Union contre-nature

Suite au "partenariat stratégique", signé le 4 mars dernier, entre TotalEnergies et la FNSEA (Fédération nationale des syndicats d'exploitants agricoles) pour "développer le biométhane, les énergies renouvelables et les biocarburants", la Convergence pour une agriculture paysanne sociale et écologique en Bretagne (CAPSEB) réagit en réclamant "un moratoire sur la méthanisation et l'interdiction immédiate des cultures énergétiques alimentaires qui lui sont dédiées". Cet appel, que nous publions ci-dessous. prend tout son sens à l'heure ou, au prétexte de la guerre en Ukraine,  ce même syndicat agricole veut accroître la production intensive climaticide et écocidaire (pesticides, engrais de synthèses, labours des jachères...) au mépris de l'alerte générale de transition agroécologique que sonne le dernier rapport des climatologues du Groupe d'experts intergouvernemental sur l'évolution du climat (GIEC).

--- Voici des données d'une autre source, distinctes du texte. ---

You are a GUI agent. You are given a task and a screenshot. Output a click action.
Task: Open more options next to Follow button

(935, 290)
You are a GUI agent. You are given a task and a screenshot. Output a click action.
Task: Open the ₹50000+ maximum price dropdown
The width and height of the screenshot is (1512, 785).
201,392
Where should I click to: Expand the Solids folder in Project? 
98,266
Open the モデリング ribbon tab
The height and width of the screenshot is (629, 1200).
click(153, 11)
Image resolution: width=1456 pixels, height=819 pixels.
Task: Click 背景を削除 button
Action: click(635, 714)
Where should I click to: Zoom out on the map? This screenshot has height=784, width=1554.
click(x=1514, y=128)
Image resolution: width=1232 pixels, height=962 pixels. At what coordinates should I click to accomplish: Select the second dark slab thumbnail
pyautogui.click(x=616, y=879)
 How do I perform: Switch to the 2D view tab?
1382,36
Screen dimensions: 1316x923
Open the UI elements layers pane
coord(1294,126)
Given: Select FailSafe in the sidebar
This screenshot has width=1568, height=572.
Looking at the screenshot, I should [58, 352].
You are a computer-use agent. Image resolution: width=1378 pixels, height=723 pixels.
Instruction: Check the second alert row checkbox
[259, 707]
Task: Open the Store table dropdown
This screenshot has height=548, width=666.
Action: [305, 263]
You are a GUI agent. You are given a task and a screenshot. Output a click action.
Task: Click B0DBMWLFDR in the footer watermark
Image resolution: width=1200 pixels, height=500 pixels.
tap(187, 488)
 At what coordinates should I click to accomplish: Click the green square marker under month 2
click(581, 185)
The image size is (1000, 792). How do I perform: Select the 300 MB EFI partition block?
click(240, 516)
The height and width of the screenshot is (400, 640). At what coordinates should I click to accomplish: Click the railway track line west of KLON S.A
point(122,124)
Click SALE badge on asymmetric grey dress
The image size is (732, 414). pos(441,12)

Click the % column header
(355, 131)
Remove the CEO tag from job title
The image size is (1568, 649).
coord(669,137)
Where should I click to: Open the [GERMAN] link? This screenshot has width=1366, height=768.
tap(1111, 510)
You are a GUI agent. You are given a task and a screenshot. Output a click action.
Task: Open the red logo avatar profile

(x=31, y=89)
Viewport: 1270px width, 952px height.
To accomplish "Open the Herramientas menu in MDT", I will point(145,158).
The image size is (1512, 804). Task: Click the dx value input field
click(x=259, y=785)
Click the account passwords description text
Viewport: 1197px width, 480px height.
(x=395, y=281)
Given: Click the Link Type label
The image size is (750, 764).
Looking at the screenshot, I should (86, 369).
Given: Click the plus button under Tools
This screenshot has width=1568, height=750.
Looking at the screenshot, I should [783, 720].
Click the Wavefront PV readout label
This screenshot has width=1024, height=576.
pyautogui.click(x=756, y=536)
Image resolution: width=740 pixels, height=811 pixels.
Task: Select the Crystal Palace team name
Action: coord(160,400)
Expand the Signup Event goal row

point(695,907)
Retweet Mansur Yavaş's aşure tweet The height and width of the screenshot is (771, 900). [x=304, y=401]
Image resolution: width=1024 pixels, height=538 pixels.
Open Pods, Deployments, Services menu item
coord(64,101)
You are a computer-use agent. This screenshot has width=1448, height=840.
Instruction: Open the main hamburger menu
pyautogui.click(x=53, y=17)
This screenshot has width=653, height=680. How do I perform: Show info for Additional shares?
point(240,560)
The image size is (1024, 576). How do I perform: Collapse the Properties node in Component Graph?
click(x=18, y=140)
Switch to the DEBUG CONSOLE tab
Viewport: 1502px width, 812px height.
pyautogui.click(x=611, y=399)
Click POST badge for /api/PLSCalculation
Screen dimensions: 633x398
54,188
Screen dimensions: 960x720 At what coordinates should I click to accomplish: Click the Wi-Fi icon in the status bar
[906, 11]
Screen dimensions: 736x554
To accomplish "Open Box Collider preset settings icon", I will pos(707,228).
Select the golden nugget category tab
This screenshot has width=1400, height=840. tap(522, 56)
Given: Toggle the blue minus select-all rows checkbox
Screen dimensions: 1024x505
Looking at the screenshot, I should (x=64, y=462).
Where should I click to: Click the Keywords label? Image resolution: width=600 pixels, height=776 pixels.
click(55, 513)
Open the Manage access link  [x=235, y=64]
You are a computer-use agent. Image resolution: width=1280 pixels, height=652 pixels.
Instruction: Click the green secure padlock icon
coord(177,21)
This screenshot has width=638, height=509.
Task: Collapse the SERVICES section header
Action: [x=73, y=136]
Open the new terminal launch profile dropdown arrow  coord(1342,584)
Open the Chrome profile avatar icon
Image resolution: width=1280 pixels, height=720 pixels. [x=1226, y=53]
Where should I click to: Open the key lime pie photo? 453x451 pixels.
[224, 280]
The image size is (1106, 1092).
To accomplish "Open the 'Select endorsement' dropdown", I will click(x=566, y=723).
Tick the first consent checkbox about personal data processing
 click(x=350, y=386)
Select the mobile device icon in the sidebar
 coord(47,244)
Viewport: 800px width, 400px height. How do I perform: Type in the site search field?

Depuis l'invasion de l'Ukraine par la Russie, la FNSEA et les lobbies de l'agro-industrie et de l'industrie gazière s'engouffrent dans la brèche. Tout en criant la famine, pour essayer de sauver leur système en faillite, ils poursuivent leur course folle en avant : toujours plus de productivisme et développement effréné de la méthanisation.
Au sein de ce trio mortifère, le groupe Total Energies prend toute sa place et entend bien avec l'appui discret du gouvernement français, se maintenir en Russie, où il est investi, entre autres, dans le projet pharaonique Yamal LNG dans le cercle arctique. Dans le même temps, la multinationale exploite, à coup d'expulsions, d'arrestations et de saccages, un gisement en Ouganda doublé d'un gazoduc de 1443 km.
Cette multinationale vient de signer un partenariat avec la FNSEA pour la production de « bio »gaz en France, après avoir racheté en janvier dernier l'entreprise Fonroche Biogaz qui représente 10 % du marché français.
Le gouvernement, quant à lui, se précipite pour augmenter la subvention de raccordement au réseau pour les nouveaux méthaniseurs
En un an, la production de biométhane a augmenté de 56 %, en dépit des oppositions (259 associations répertoriées). Il y a déjà 365 usines chimiques de méthanisation en France et 940 projets : 940 installations industrielles, une tous les 10 km !
Pourtant la liste des méfaits de la méthanisation est tellement longue qu'il est difficile d'en faire l'inventaire : accaparement des terres, mise en cause de la souveraineté alimentaire (au moins l'équivalent de 3 départements, consacré aux cultures énergétiques : maïs, blé, CIVE...), pollution de l'air, (méthane 25 fois plus polluant que le CO2, ammoniac, protoxyde d'azote) de l'eau (l'accident de Châteaulin est loin d'être le seul), appauvrissement des sols privés de matière organique, atteinte à la biodiversité (vers de terre, abeilles), développement de bactéries pathogènes, augmentation des algues vertes, développement du trafic routier, artificialisation des terres, odeurs nauséabondes...

Les subventions publiques, environ 30% de l'investissement, les garanties d'État auprès de la BPI et le prix de rachat de l'énergie garanti pendant 20 ans incitent les agriculteurs.trices à faire le choix de la méthanisation, entrant ainsi dans un engrenage qui les éloigne de leur vocation. Les bêtes ne valent plus que par leurs déjections, le cours des céréales se règle sur l'appétit de machines voraces. Il faut stopper cette dérive désastreuse :

Nous demandons un moratoire sur la méthanisation et l'interdiction immédiate des cultures énergétiques alimentaires qui lui sont dédiées. Cela permettra de libérer une grande part de la surface agricole française pour la production alimentaire.
Pour résoudre la crise de l'énergie, nous demandons :

- l'arrêt progressif de l'utilisation des engrais azotés fabriqués à partir du gaz naturel importé,
- le passage rapide à une agriculture paysanne beaucoup moins gourmande en énergies fossiles et produisant une alimentation saine.